• Je n'ai pas tué Lincoln (1936)

    Victime de la cause nordiste.

    Je n'ai pas tué Lincoln (1936)Parce qu'il a soigné John Wilkes Booth lors de sa fuite, le docteur Samuel Mudd (Warner Baxter) est jugé par une court martiale pour complicité de meurtre.

    Il réchappe de peu à la pendaison, mais se retrouve condamné à vie au Fort Jefferson, situé sur l'île de Dry Tortugas en Floride. Malmené par le sergent Rankin (John Carradine), un nordiste revanchard, il tente de s'évader grâce à son épouse, son beau-père et un ancien esclave.

    Le plan échoue, et Mudd est jeté dans un cul-de-basse-fosse. Mais une épidémie de fièvre jaune décime les prisonniers et la garnison, touchant même le médecin du fort. Le commandant (Harry Carey) est contraint de demander à notre malheureux héros de soigner les malades, tandis qu'une tempête tropicale s'abat sur le fort.

    Je n'ai pas tué Lincoln est un film de John Ford qui s'ancre dans l'Histoire des États-Unis. Basé sur l'histoire vraie de ce médecin condamné pour avoir aidé l'assassin d'Abraham Lincoln, il donne à réfléchir sur l'arbitraire de la justice en cas de crise politique : ainsi, on assiste à cette hallucinante réunion préludant le procès où il est demandé aux juges de "faire des exemples" sans tenir compte des témoignages sur l'innocence des prévenus.

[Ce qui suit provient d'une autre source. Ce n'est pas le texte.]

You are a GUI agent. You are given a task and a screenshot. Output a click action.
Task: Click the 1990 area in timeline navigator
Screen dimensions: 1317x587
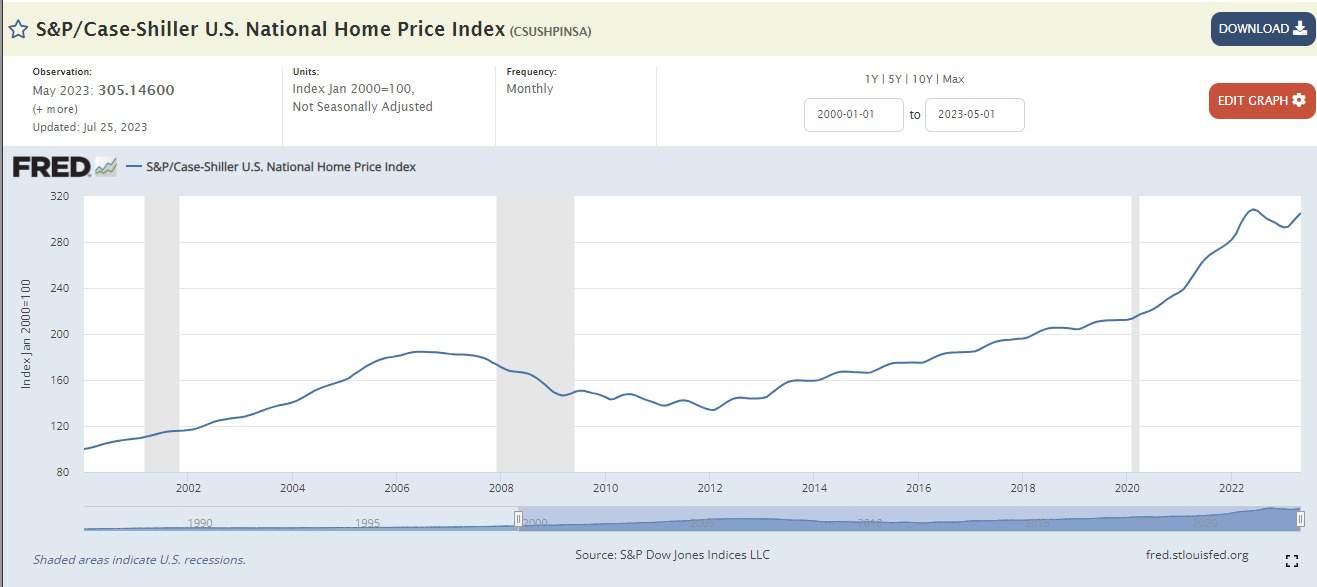[x=199, y=522]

    Ford, irlandais d'origine, aimait profondément son pays d'adoption tout en se permettant des critiques qui affleures dans cette œuvre en particulier : ainsi ce "carpet bagger" nordiste venant haranguer les anciens esclaves Noirs mais refusant que l'un d'eux l'approche ! Le docteur Mudd n'est pas non plus exempt de défauts : quelques minutes après avoir dit à sa femme qu'il n'est qu'un médecin de campagne qui apprécie de vivre chichement, il accepte un gros billet en échange des soins qu'il a prodigué à Booth.

    Certains pourraient tiquer sur le comportement de l'ancien esclave "Buck" Milford (Ernest Whitman), attaché à son ancien maître au point de le suivre au bagne en laissant sa femme et sa -nombreuse - progéniture. Ce personnage, je l'avoue, me met mal à l'aise, mais échappe à la caricature de "L'oncle Sam" obséquieux par l'épaisseur que lui donne Ford.

    La fin du film est à mes yeux un peu trop énorme : sur l'ile ravagée par le typhon, le courageux médecin se démène pour sauver ses compagnons d'infortunes de la maladie tandis qu'au large, le bateau de ravitaillement refuse d'accoster. Bien entendu, tout cela se résoudra par une amnistie pour le docteur Mudd et son esclave.

    Je n'ai pas tué Lincoln est un film intéressant par son thème, on retrouve la "patte" de Ford dans certaines scènes comme la tentative de fuite du héros, ou la mort du médecin du fort, devant le regard des prisonniers et des Noirs eux-mêmes atteints de la fièvre. L'ensemble est toutefois un peu moins réussit que les autres films du réalisateur.